In a second aspect of the partnership, Microsoft announced it has renewed its commitment to use the ExactTarget Marketing Cloud for internal digital marketing -- an agreement that predated Salesforce.com's $2.5 billion, 2013 purchase of ExactTarget. In addition, Salesforce.com has agreed to keep running the underlying infrastructure of the ExactTarget Marketing Cloud on Microsoft SQL Server. Benioff said Salesforce will use Microsoft's Azure cloud for testing and development of ExactTarget applications.
Microsoft CEO Satya Nadella, left, and Saleforce.com CEO Marc Benioff.
As recently as January, Benioff described Microsoft as "a follower, not a leader," and he said the selection of a new CEO might be "too little, too late" to revive the company.

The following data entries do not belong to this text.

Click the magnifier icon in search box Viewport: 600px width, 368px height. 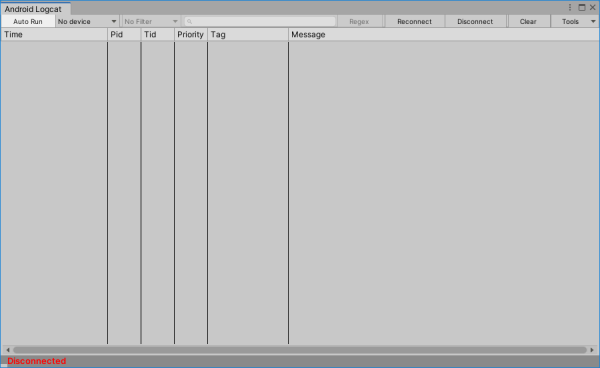(x=189, y=22)
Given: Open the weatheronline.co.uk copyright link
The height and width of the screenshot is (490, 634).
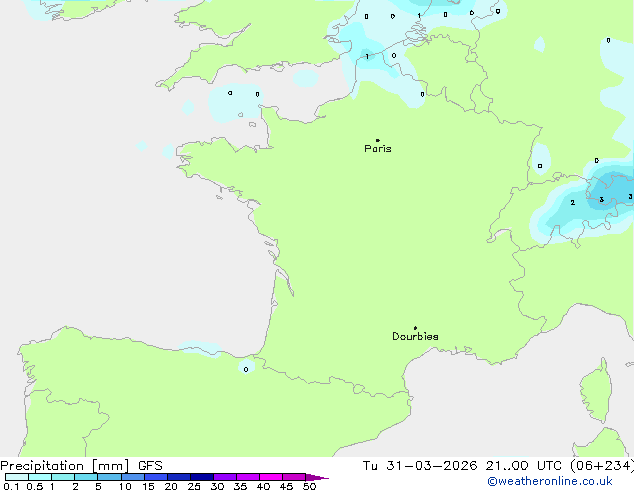Looking at the screenshot, I should pos(563,482).
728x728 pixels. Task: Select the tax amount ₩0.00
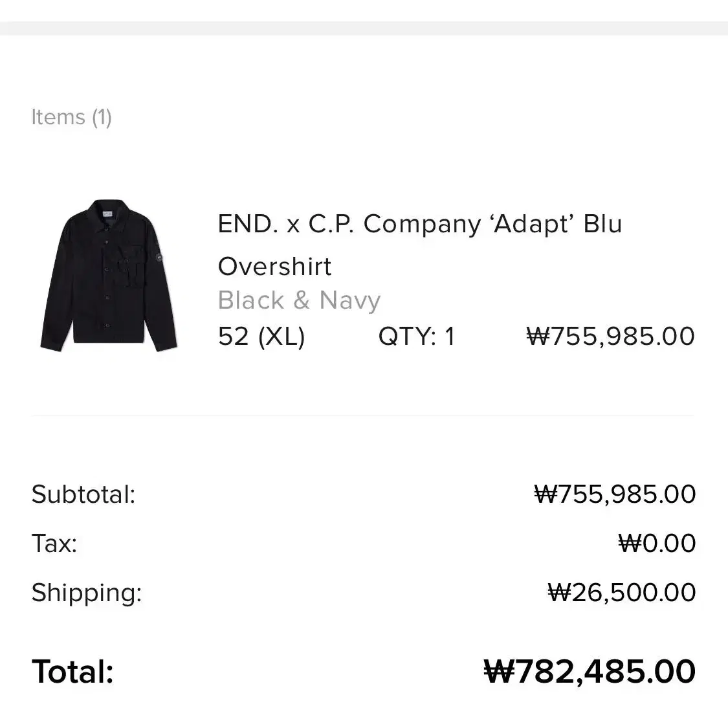(x=657, y=543)
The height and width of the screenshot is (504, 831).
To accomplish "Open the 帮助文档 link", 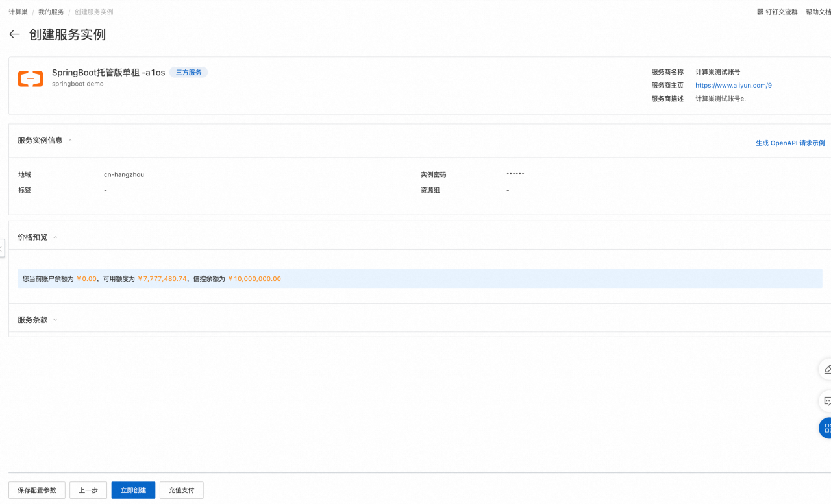I will (x=817, y=12).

But that was before the February selection of Nadella as the replacement for former CEO Steve Ballmer. Benioff cited the acquisition of ExactTarget and the choice of Nadella as two reasons for his change in tone and catalysts for the partnership.
"I've always wanted to have a closer relationship with Microsoft, and now we do because all these things have come together," he said.
The partners did not disclose the terms of the deal. They also did not explain why Salesforce.com apps will not be made available on the Microsoft Azure cloud -- a rumored aspect of the deal that was widely reported before Thursday's announcement. An Oracle-Microsoft partnership announced last year made Oracle apps available on Azure. And SAP apps will hit Azure in June through a separate deal announced earlier this month. But many Oracle and SAP apps started out on-premises, with versions running on Windows and SQL Server. Salesforce apps have never run on premises or on Microsoft infrastructure.
Why is Microsoft building closer ties with Salesforce when it competes with its Microsoft Dynamics CRM business? "There will be some areas that we will compete in," Nadella acknowledged, citing the inevitability of conflicts when operating a broad platform. Interoperability between popular applications is "what our customers demand of us."
Microsoft's continued use of ExactTarget is also somewhat surprising. In 2012 Microsoft acquired MarketingPilot as the underpinning for Microsoft Dynamics Marketing and campaign-management enhancements introduced as part of Dynamics CRM Spring 2014.
Supporting company strategy, Kirill Tatarinov, president of the Microsoft Business Solutions Division responsible for Dynamics apps, wrote in a blog that the deal is "an inspiring example of how two companies that compete vigorously on many fronts can also find ways to come together to benefit our customers." Tatarinov is clearly resigned to accepting the realities of why the deal is taking place.
"The reason that this relationship works is because Microsoft's core strategy is Windows and Office; that's where its revenue comes from," Benioff said. "Our core strategy is our CRM apps; that's where our revenue comes from. We both want to grow our revenues."